=== DATA RECORDS ===

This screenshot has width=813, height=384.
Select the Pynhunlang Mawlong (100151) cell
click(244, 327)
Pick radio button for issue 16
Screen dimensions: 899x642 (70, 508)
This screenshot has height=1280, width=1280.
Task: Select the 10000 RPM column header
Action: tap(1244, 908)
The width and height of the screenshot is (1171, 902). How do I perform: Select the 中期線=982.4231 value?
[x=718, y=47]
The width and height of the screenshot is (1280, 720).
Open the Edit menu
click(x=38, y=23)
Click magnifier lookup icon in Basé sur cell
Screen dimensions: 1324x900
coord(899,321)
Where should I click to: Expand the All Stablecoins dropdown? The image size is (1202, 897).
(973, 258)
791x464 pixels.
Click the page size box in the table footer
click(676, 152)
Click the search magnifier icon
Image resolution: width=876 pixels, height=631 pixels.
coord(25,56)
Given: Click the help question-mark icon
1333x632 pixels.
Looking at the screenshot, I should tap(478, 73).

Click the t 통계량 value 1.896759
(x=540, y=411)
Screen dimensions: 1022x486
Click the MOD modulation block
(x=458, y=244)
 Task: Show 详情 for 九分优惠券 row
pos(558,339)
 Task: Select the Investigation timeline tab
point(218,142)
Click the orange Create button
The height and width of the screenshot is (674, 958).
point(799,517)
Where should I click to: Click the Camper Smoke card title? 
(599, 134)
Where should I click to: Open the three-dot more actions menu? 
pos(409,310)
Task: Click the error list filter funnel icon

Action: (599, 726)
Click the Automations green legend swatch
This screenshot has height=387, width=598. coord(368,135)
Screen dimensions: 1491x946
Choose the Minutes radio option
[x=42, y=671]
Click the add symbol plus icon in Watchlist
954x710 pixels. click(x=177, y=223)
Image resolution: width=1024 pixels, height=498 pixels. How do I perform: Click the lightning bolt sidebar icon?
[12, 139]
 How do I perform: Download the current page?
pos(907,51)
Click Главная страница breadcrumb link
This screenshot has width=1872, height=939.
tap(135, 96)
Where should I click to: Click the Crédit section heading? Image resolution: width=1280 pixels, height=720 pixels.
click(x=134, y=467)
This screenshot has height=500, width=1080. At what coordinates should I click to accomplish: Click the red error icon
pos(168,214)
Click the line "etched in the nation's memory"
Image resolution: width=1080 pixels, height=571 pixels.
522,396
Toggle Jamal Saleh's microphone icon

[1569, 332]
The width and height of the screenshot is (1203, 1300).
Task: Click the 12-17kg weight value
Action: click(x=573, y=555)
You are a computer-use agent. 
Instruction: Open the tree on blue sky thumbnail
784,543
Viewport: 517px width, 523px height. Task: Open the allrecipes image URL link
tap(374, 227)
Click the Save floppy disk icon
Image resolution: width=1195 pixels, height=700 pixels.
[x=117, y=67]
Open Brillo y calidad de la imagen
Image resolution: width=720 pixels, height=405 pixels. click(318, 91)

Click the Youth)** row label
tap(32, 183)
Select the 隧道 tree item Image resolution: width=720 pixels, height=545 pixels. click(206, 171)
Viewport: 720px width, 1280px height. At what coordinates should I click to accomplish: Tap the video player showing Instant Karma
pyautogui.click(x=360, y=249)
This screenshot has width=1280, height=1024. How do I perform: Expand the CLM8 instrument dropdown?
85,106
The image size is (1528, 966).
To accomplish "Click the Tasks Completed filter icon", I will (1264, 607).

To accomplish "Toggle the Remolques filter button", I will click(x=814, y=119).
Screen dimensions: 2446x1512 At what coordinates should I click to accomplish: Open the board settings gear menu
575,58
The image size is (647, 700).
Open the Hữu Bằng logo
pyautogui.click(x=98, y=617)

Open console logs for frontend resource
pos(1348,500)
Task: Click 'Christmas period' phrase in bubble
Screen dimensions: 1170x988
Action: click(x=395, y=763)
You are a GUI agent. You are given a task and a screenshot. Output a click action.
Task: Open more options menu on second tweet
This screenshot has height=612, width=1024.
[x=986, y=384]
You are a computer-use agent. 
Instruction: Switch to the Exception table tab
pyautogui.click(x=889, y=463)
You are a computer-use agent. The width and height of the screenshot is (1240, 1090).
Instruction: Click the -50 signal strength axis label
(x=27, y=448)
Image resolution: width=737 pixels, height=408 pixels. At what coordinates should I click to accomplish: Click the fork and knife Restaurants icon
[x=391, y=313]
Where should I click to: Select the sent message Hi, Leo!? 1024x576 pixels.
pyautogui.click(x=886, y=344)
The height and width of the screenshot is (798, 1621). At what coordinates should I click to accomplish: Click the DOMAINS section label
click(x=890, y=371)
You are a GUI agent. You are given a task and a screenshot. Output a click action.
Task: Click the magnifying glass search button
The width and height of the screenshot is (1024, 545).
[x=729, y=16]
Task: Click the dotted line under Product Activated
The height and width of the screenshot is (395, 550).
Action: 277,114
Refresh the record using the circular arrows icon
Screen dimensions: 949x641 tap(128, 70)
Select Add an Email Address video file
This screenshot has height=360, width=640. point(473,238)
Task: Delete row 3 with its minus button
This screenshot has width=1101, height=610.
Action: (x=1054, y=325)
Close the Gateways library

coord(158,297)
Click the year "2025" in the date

===

ACTIVITY.
An exact copy of all the entries is the required answer.

RESPONSE AREA.
This screenshot has width=813, height=384.
Select the Pynhunlang Mawlong (100151) cell
click(244, 327)
Pick radio button for issue 16
Screen dimensions: 899x642 (70, 508)
This screenshot has height=1280, width=1280.
Task: Select the 10000 RPM column header
Action: tap(1244, 908)
The width and height of the screenshot is (1171, 902). How do I perform: Select the 中期線=982.4231 value?
[x=718, y=47]
The width and height of the screenshot is (1280, 720).
Open the Edit menu
click(x=38, y=23)
Click magnifier lookup icon in Basé sur cell
Screen dimensions: 1324x900
coord(899,321)
Where should I click to: Expand the All Stablecoins dropdown? The image size is (1202, 897).
(973, 258)
791x464 pixels.
Click the page size box in the table footer
click(676, 152)
Click the search magnifier icon
Image resolution: width=876 pixels, height=631 pixels.
coord(25,56)
Given: Click the help question-mark icon
1333x632 pixels.
Looking at the screenshot, I should tap(478, 73).

Click the t 통계량 value 1.896759
(x=540, y=411)
Screen dimensions: 1022x486
Click the MOD modulation block
(x=458, y=244)
 Task: Show 详情 for 九分优惠券 row
pos(558,339)
 Task: Select the Investigation timeline tab
point(218,142)
Click the orange Create button
The height and width of the screenshot is (674, 958).
point(799,517)
Where should I click to: Click the Camper Smoke card title? 
(599, 134)
Where should I click to: Open the three-dot more actions menu? 
pos(409,310)
Task: Click the error list filter funnel icon

Action: (599, 726)
Click the Automations green legend swatch
This screenshot has height=387, width=598. coord(368,135)
Screen dimensions: 1491x946
Choose the Minutes radio option
[x=42, y=671]
Click the add symbol plus icon in Watchlist
954x710 pixels. click(x=177, y=223)
Image resolution: width=1024 pixels, height=498 pixels. How do I perform: Click the lightning bolt sidebar icon?
[12, 139]
 How do I perform: Download the current page?
pos(907,51)
Click Главная страница breadcrumb link
This screenshot has width=1872, height=939.
tap(135, 96)
Where should I click to: Click the Crédit section heading? Image resolution: width=1280 pixels, height=720 pixels.
click(x=134, y=467)
This screenshot has height=500, width=1080. At what coordinates should I click to accomplish: Click the red error icon
pos(168,214)
Click the line "etched in the nation's memory"
Image resolution: width=1080 pixels, height=571 pixels.
522,396
Toggle Jamal Saleh's microphone icon

[1569, 332]
The width and height of the screenshot is (1203, 1300).
Task: Click the 12-17kg weight value
Action: click(x=573, y=555)
You are a computer-use agent. 
Instruction: Open the tree on blue sky thumbnail
784,543
Viewport: 517px width, 523px height. Task: Open the allrecipes image URL link
tap(374, 227)
Click the Save floppy disk icon
Image resolution: width=1195 pixels, height=700 pixels.
[x=117, y=67]
Open Brillo y calidad de la imagen
Image resolution: width=720 pixels, height=405 pixels. click(318, 91)

Click the Youth)** row label
tap(32, 183)
Select the 隧道 tree item Image resolution: width=720 pixels, height=545 pixels. click(206, 171)
Viewport: 720px width, 1280px height. At what coordinates should I click to accomplish: Tap the video player showing Instant Karma
pyautogui.click(x=360, y=249)
This screenshot has width=1280, height=1024. How do I perform: Expand the CLM8 instrument dropdown?
85,106
The image size is (1528, 966).
To accomplish "Click the Tasks Completed filter icon", I will (1264, 607).

To accomplish "Toggle the Remolques filter button", I will click(x=814, y=119).
Screen dimensions: 2446x1512 At what coordinates should I click to accomplish: Open the board settings gear menu
575,58
The image size is (647, 700).
Open the Hữu Bằng logo
pyautogui.click(x=98, y=617)

Open console logs for frontend resource
pos(1348,500)
Task: Click 'Christmas period' phrase in bubble
Screen dimensions: 1170x988
Action: click(x=395, y=763)
You are a GUI agent. You are given a task and a screenshot. Output a click action.
Task: Open more options menu on second tweet
This screenshot has height=612, width=1024.
[x=986, y=384]
You are a computer-use agent. 
Instruction: Switch to the Exception table tab
pyautogui.click(x=889, y=463)
You are a computer-use agent. The width and height of the screenshot is (1240, 1090).
Instruction: Click the -50 signal strength axis label
(x=27, y=448)
Image resolution: width=737 pixels, height=408 pixels. At what coordinates should I click to accomplish: Click the fork and knife Restaurants icon
[x=391, y=313]
Where should I click to: Select the sent message Hi, Leo!? 1024x576 pixels.
pyautogui.click(x=886, y=344)
The height and width of the screenshot is (798, 1621). At what coordinates should I click to accomplish: Click the DOMAINS section label
click(x=890, y=371)
You are a GUI agent. You are given a task and a screenshot. Output a click action.
Task: Click the magnifying glass search button
The width and height of the screenshot is (1024, 545).
[x=729, y=16]
Task: Click the dotted line under Product Activated
The height and width of the screenshot is (395, 550).
Action: 277,114
Refresh the record using the circular arrows icon
Screen dimensions: 949x641 tap(128, 70)
Select Add an Email Address video file
This screenshot has height=360, width=640. point(473,238)
Task: Delete row 3 with its minus button
This screenshot has width=1101, height=610.
Action: (x=1054, y=325)
Close the Gateways library

coord(158,297)
Click the year "2025" in the date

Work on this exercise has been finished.